Exercise aim: Output the entries below exactly as written, omitting pictures.

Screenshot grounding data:

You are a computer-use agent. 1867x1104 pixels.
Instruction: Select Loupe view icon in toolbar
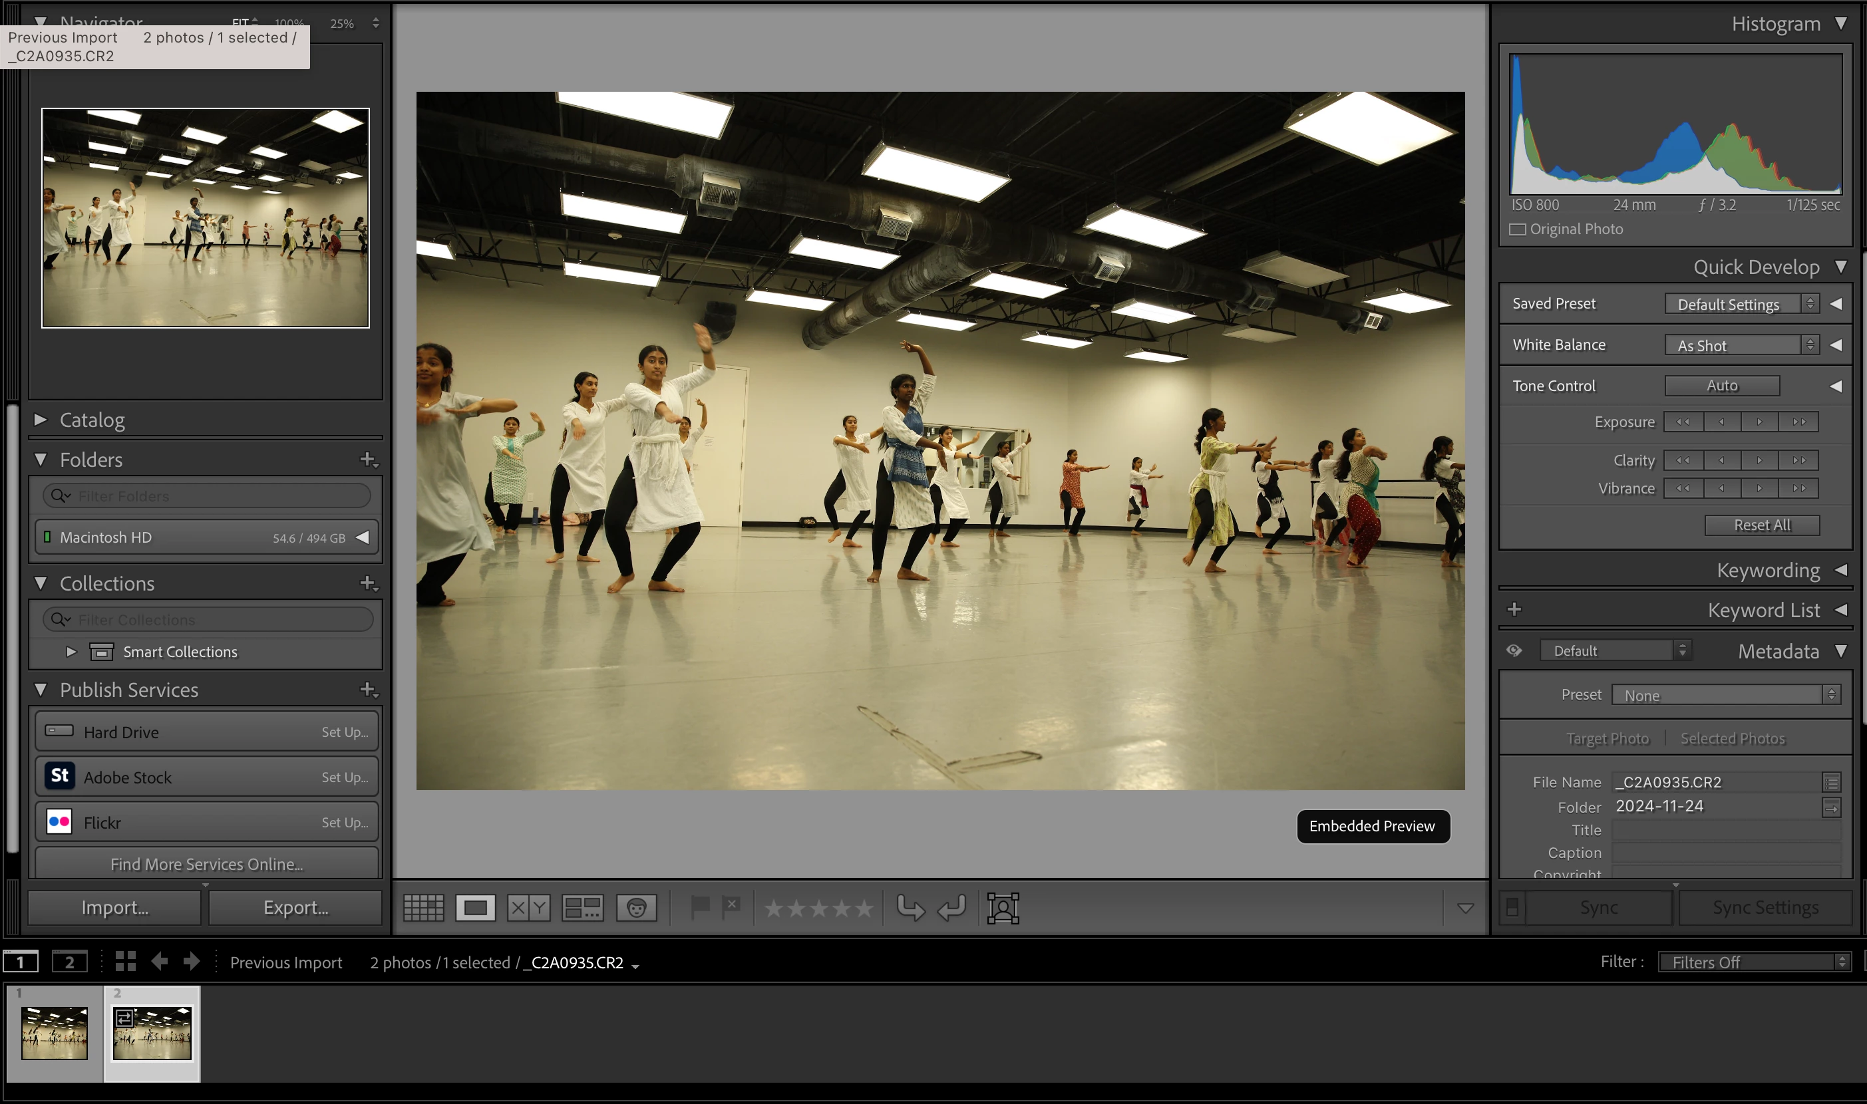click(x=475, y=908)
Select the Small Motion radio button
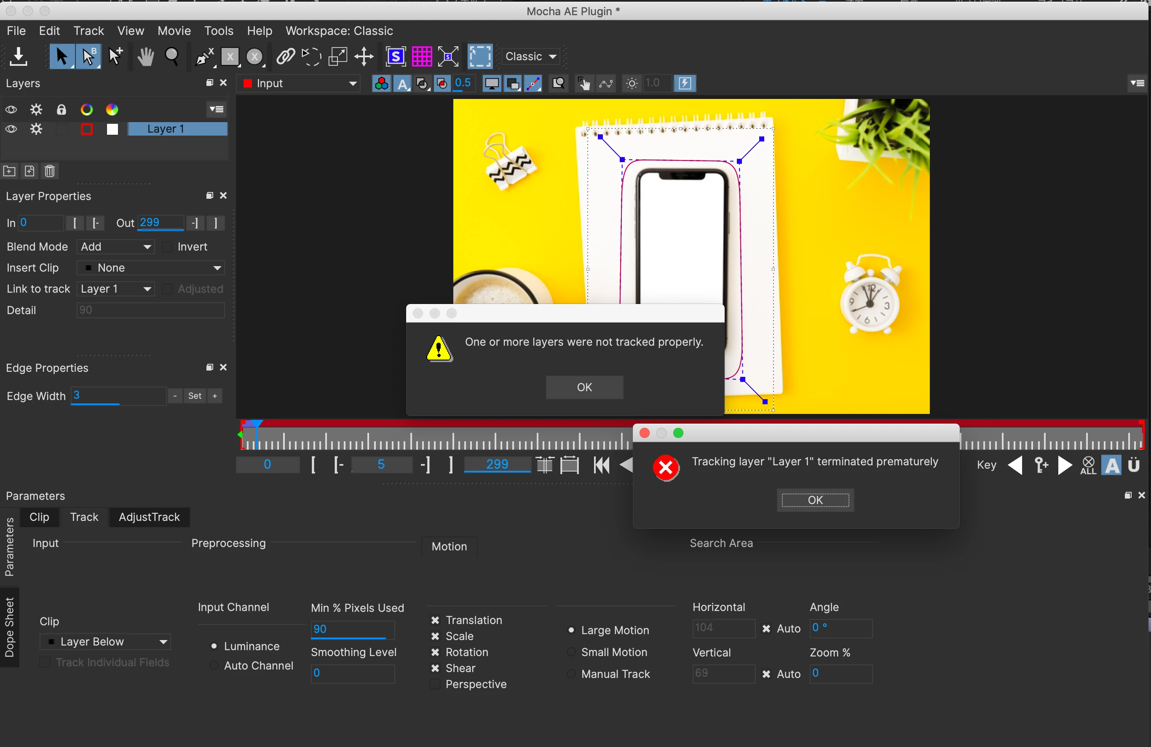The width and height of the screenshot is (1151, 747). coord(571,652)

Response to this task:
You are a computer-use agent. 1867x1104 pixels.
Instruction: Select Loupe view icon in toolbar
click(x=475, y=908)
Select the Small Motion radio button
The width and height of the screenshot is (1151, 747). coord(571,652)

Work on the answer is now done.